--- Instructions to follow ---
Can you give every line of the rows below as a Markdown table, with a Number column and a Line column, and skip any blank lines?

(A block of data)
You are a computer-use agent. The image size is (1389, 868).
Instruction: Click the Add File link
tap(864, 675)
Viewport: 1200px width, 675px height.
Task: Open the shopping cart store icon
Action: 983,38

--- Exercise output ---
| Number | Line |
|---|---|
| 1 | You are a computer-use agent. The image size is (1389, 868). |
| 2 | Instruction: Click the Add File link |
| 3 | tap(864, 675) |
| 4 | Viewport: 1200px width, 675px height. |
| 5 | Task: Open the shopping cart store icon |
| 6 | Action: 983,38 |